BIROKRASI di Pemerintahan Kabupaten Bekasi dinilai banyak celah terjadinya tindak korupsi dan suap. Salah satunya di bagian perizinan. “Rawan korupsi itu banyak. Salah satunya perizinan di Kabupaten Bekasi,” kata Dirjen Otonomi Daerah Kementerian Dalam Negeri, Sumarsono, kepada NewsBekasi.Id, Jumat (19/10).
Untuk mencegah terjadinya korupsi dan suap, kata Sumarsono, perlu adanya transparansi dan reformasi di bidang pelayanan berbasis IT. “Dengan transparansi semua orang bisa melakukan kontrol. Posisi izin saat ini sampai di mana, masalahnya dimana, jadi semua bisa akses. Jadi kata kuncinya transparansi dan mereform,” katanya.
Pelayanan berbasis IT, lanjut Sumarsono, juga bisa memudahkan dan memangkas waktu. “Yang tadinya sebulan bisa jadi seminggu. Dan yang seminggu bisa menjadi tiga hari. Jadi makin pendek (proses perizinan) maik baik dan makin transparan. Tapi kalau tertutup enggak bisa kontrol,” katanya.
Untuk mencegah terjadinya kasus serupa seperti yang terjadi di Kabupaten Bekasi, ada tiga hal yang perlu dilakukan. Yakni, kata Sumarsono, pembenahan sistem, perbaikan organisasi dan perilaku individual kepemimpinan.
“Pembenahan sistem meliputi E-budgeting, E-planning dan lainnya. Perbaikan organisasi dibikin makin ramping. Kalau individual kepemimpinan kita selalu memberikan pembinaan anti corruption,” katanya.

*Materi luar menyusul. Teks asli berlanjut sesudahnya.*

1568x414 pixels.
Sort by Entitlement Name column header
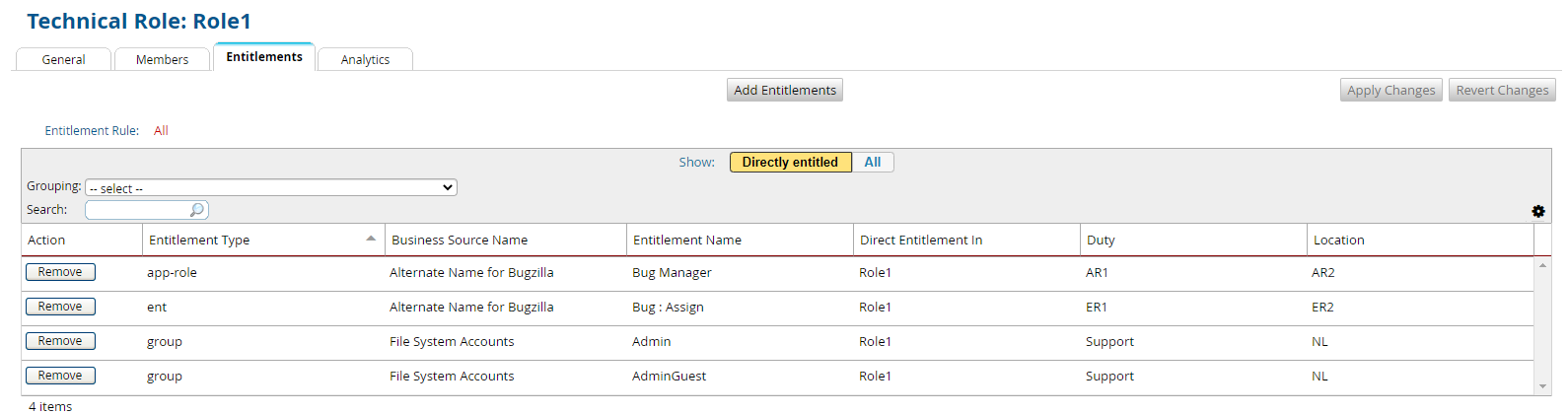pyautogui.click(x=687, y=240)
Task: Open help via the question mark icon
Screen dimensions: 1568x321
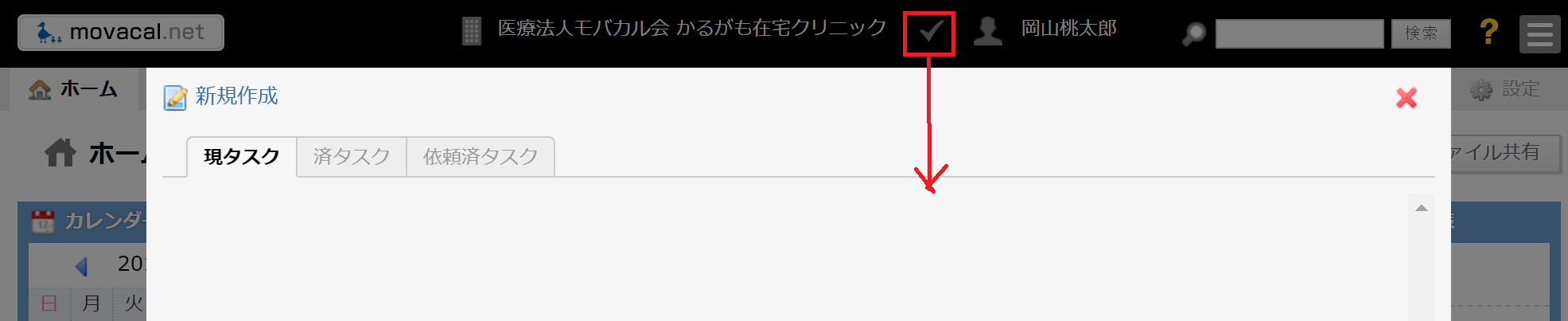Action: coord(1488,32)
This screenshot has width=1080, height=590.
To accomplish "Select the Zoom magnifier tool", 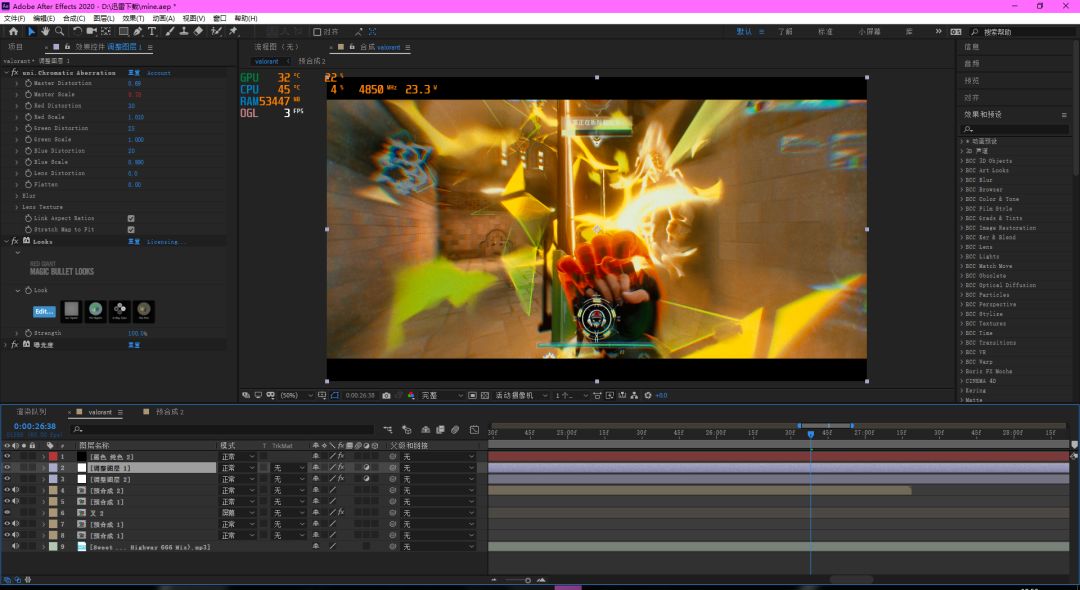I will point(58,32).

Bupati Bekasi Neneng Hasanah Yasin ditangkap KPK terkait izin suap Meikarta, Senin (15/10/2018) kemarin. Kasus tersebut juga melibatkan kepala DPMPTSP Dewi Tisnawati, Kepala Dinas Damkar Sahat MBJ Nahor, mantan kepala Dinas Lingkungan Hidup Daryanto dan beberapa pejabat lainnya.
Sedangkan dari pihak Meikarta, ada empat orang yang diamankan. Yakni Konsultan Lippo Grup Taryudi, pegawai Lippo Grup Fitra Djaja Purnama dan Henry Jasmen, serta Direktur Operasional Lippo Grup Billy Sindoro.
Pada kasus ini, Neneng diduga menerima uang dari pihak Meikarta sebesar Rp7 miliar, dari komitmen fee sebesar Rp13 miliar. Pemberian uang dilakukan pada April, Mei dan Juni 2018. (dej)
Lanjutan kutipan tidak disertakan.